Work instructions:
1. According to the Great Lent passage, why do the virtues follow one from another in succession? Answer in one to three sentences.
2. Please reproduce the Great Lent passage, starting with "Great Lent - all" and going on through "peace with God.".

Document passage:
Great Lent - all of its services are united by the idea of preparing for Holy Pascha, to meet the Risen Christ with a clean heart.

Sin, to one who loves God, is nothing other than an arrow from the enemy in battle. The true Christian is a warrior fighting his way through the regiments of the unseen enemy to his heavenly homeland.

Let us not put off from day to day, without observing how sin is injuring us.

There is a sin which is always 'unto death' [1 Jn 5:16]; the sin which we have not repented. Even a saint's prayers will not be heard for the unrepented sin. The person who repents correctly does not imagine that his sins are cancelled through his own effort; but knows that through this effort he makes peace with God.

Blessed is he who preaches virtue by means of his deeds. But if you say something that pertains to virtue, but do the opposite, this will not save you.

You will pay glorious homage to God if, through virtues, you imprint His likeness on your soul.

Virtues do not stop demons attacking us, but keep us unscathed by them.

Rejoice when you perform the virtues, but do not become exalted, lest, arriving at the pier, you suffer a shipwreck.

Nothing is better than to realize one's weakness and ignorance, and nothing is worse than not to be aware of them.

The virtues follow one from another in succession, so that the path of virtue does not become grievous and burdensome, and so that by being achieved in order progressively they may be made light; thus the hardships endured for virtue's sake should be cherished by a man as is the good itself.

Data lines:
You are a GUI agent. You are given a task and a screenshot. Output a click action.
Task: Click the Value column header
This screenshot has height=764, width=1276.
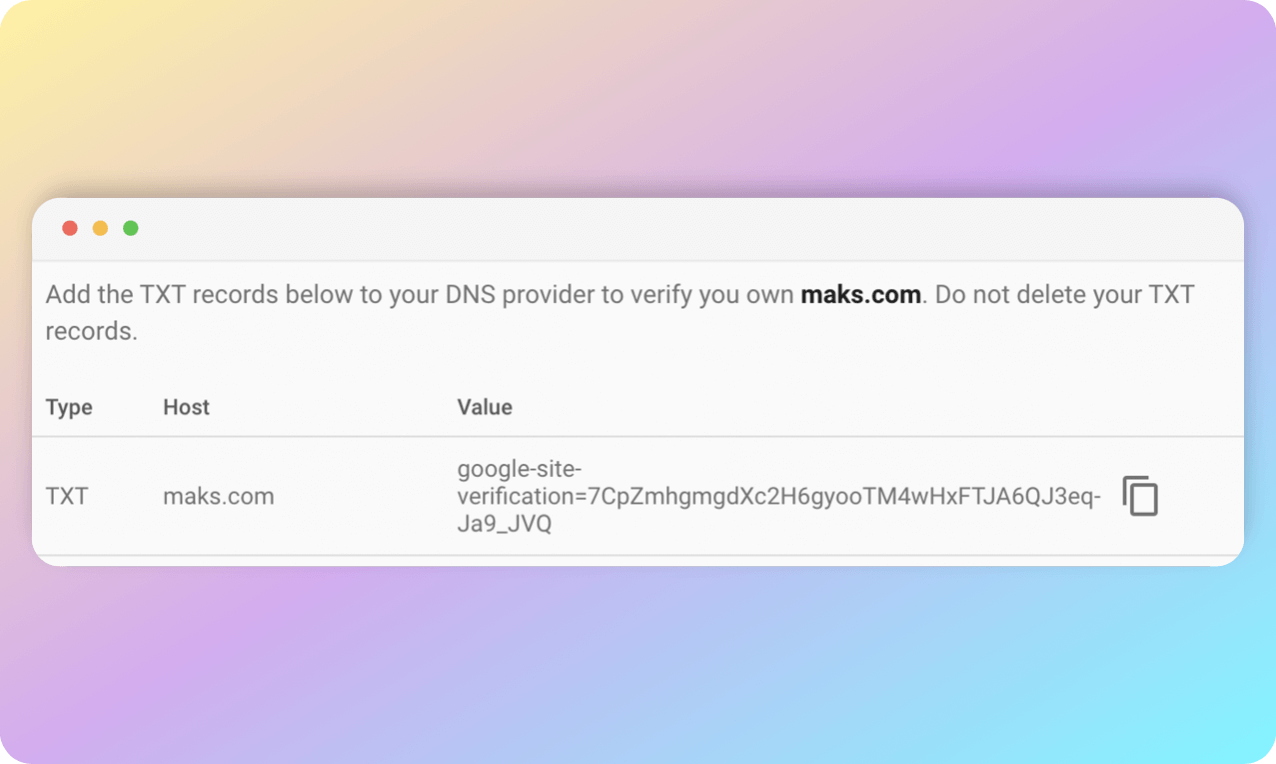coord(485,407)
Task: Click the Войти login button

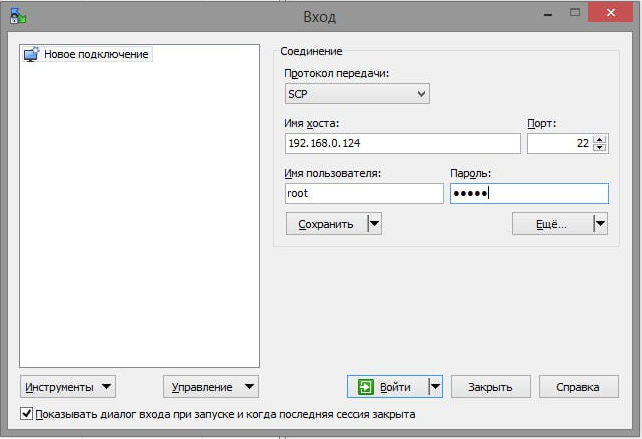Action: coord(386,387)
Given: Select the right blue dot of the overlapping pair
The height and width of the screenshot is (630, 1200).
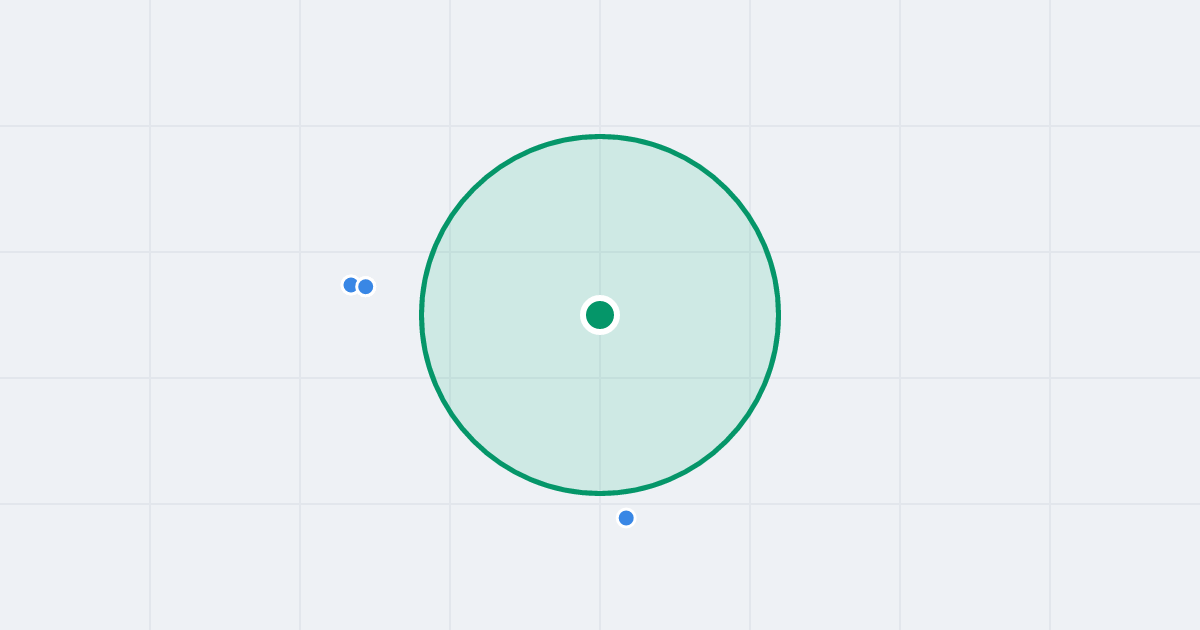Looking at the screenshot, I should [366, 287].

Task-by-task results:
1. They follow in succession so that the path of virtue does not become grievous and burdensome. When they are achieved in order, progressively, they are made light.

2.
Great Lent - all of its services are united by the idea of preparing for Holy Pascha, to meet the Risen Christ with a clean heart.

Sin, to one who loves God, is nothing other than an arrow from the enemy in battle. The true Christian is a warrior fighting his way through the regiments of the unseen enemy to his heavenly homeland.

Let us not put off from day to day, without observing how sin is injuring us.

There is a sin which is always 'unto death' [1 Jn 5:16]; the sin which we have not repented. Even a saint's prayers will not be heard for the unrepented sin. The person who repents correctly does not imagine that his sins are cancelled through his own effort; but knows that through this effort he makes peace with God.